Saved entries:

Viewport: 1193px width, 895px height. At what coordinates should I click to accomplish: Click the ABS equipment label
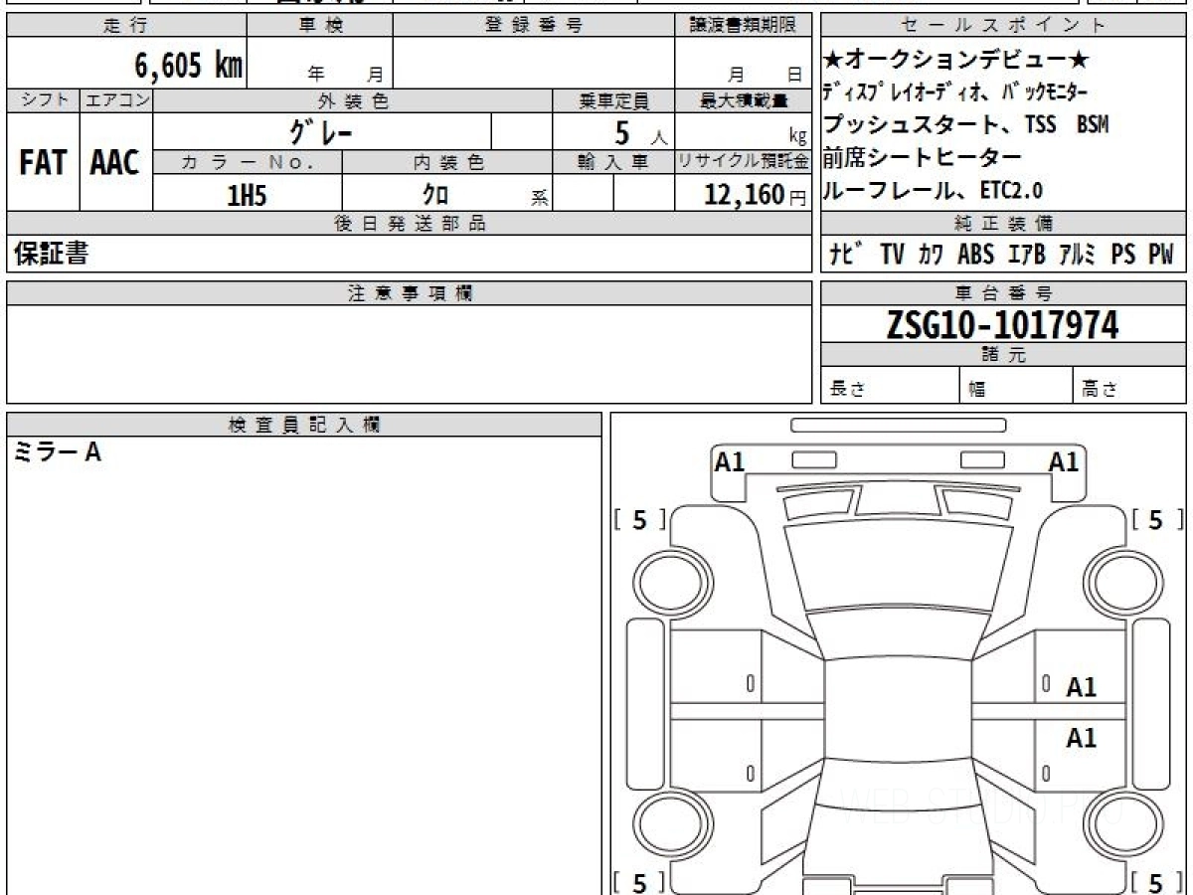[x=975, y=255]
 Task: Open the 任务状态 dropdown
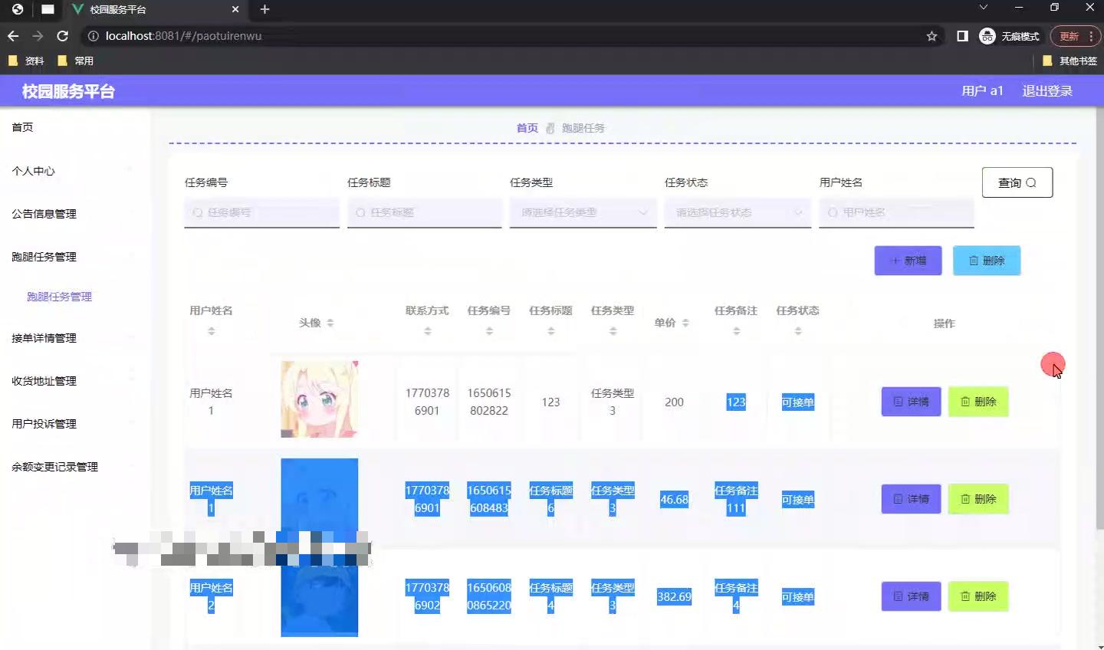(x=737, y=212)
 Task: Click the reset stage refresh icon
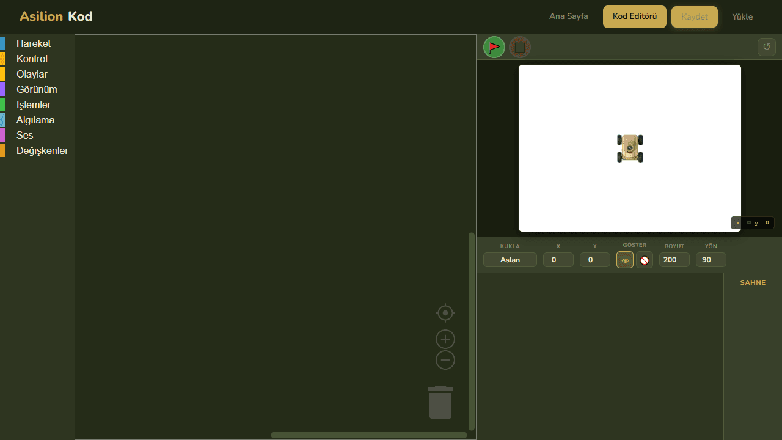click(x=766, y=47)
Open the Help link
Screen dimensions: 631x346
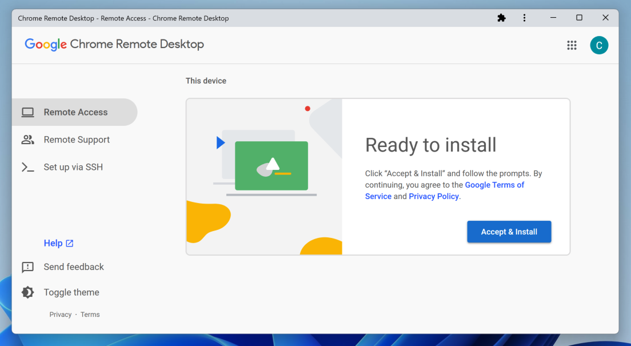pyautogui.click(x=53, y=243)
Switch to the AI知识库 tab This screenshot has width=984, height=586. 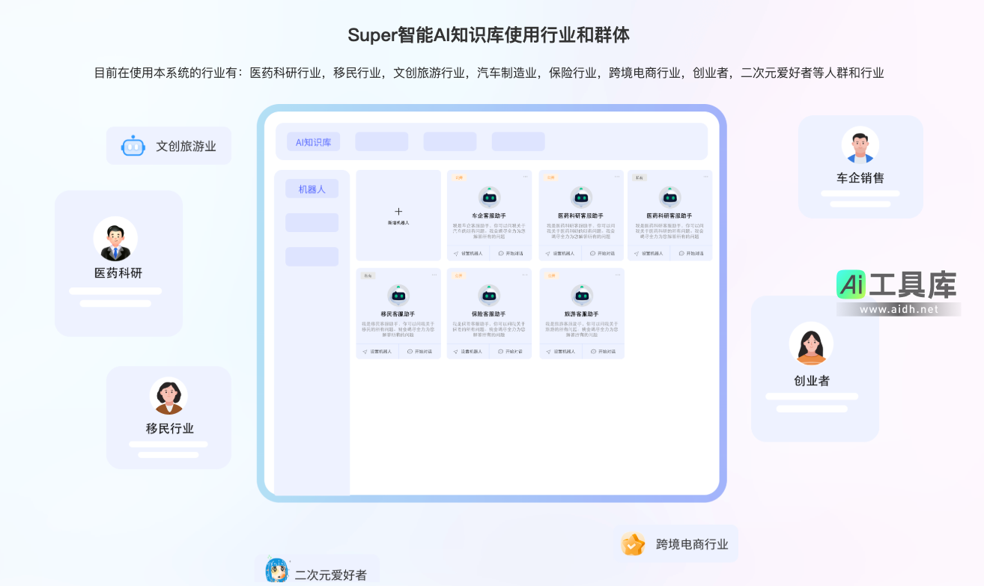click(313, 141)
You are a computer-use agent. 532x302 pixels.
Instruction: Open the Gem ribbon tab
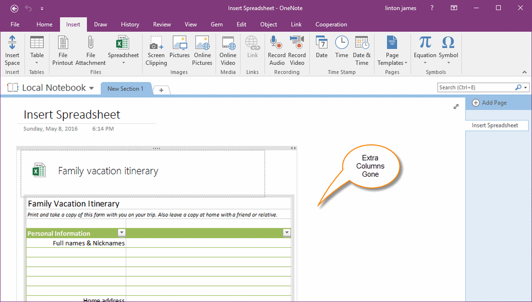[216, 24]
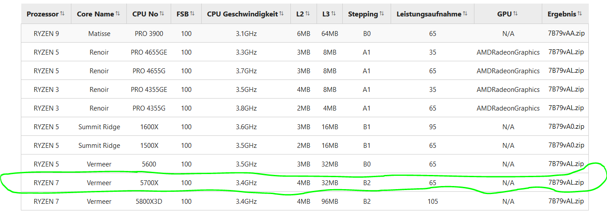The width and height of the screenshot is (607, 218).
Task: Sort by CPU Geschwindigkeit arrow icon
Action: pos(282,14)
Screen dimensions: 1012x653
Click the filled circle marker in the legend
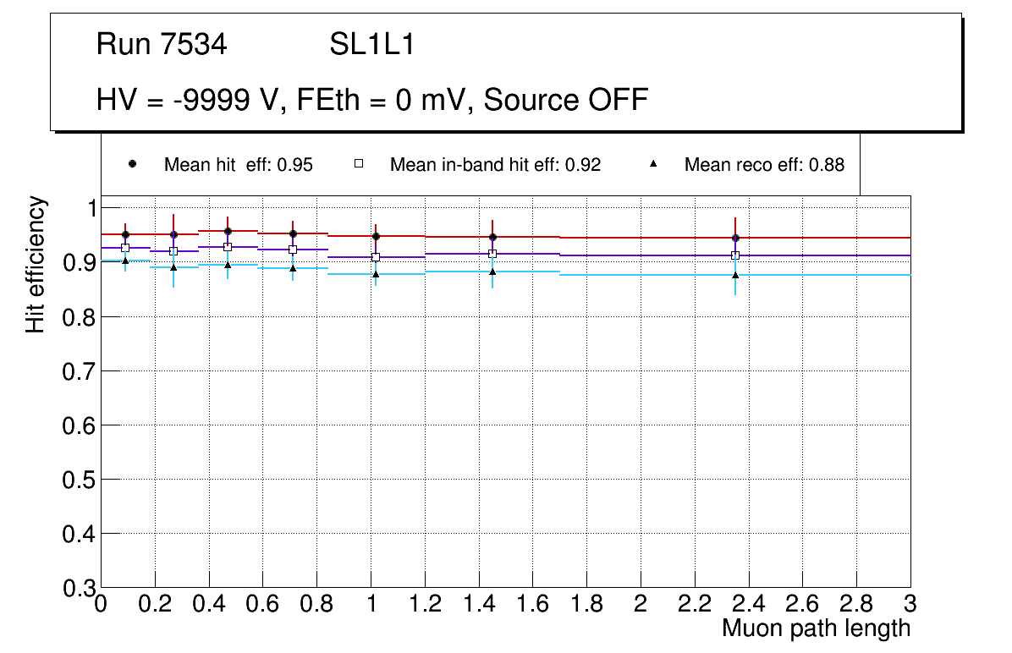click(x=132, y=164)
...
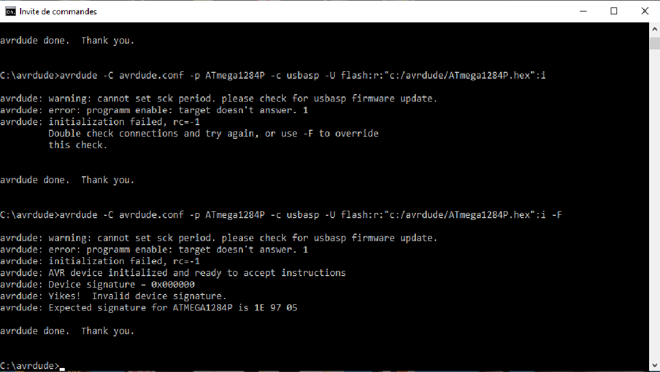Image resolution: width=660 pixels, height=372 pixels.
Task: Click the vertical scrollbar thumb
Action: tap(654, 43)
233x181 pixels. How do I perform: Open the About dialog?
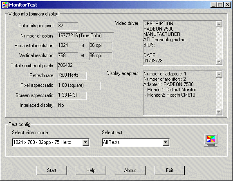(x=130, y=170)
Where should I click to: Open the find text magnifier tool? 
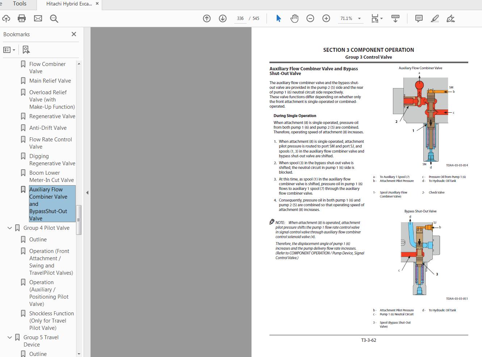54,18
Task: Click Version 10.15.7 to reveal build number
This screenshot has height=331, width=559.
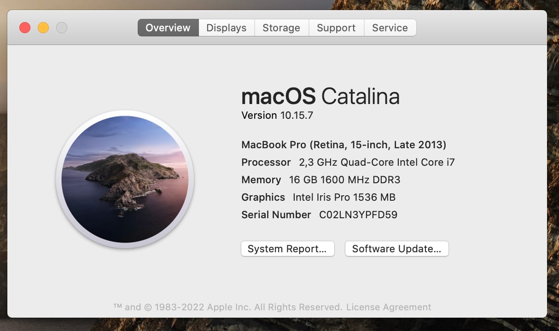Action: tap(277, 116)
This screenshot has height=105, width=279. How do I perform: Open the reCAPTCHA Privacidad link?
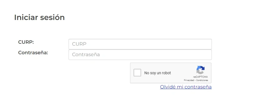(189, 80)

_Problem requirements_. From the line holding "You are a computer-use agent. 532x302 pixels." to the line holding "Screen dimensions: 1012x653", both included, retype the entries above exactly and drop the pictures.

_Exercise output_.
You are a computer-use agent. 532x302 pixels.
Instruction: Open the Gem ribbon tab
[216, 24]
The width and height of the screenshot is (607, 218).
Task: Sort by CPU Geschwindigkeit arrow icon
Action: pos(282,14)
Screen dimensions: 1012x653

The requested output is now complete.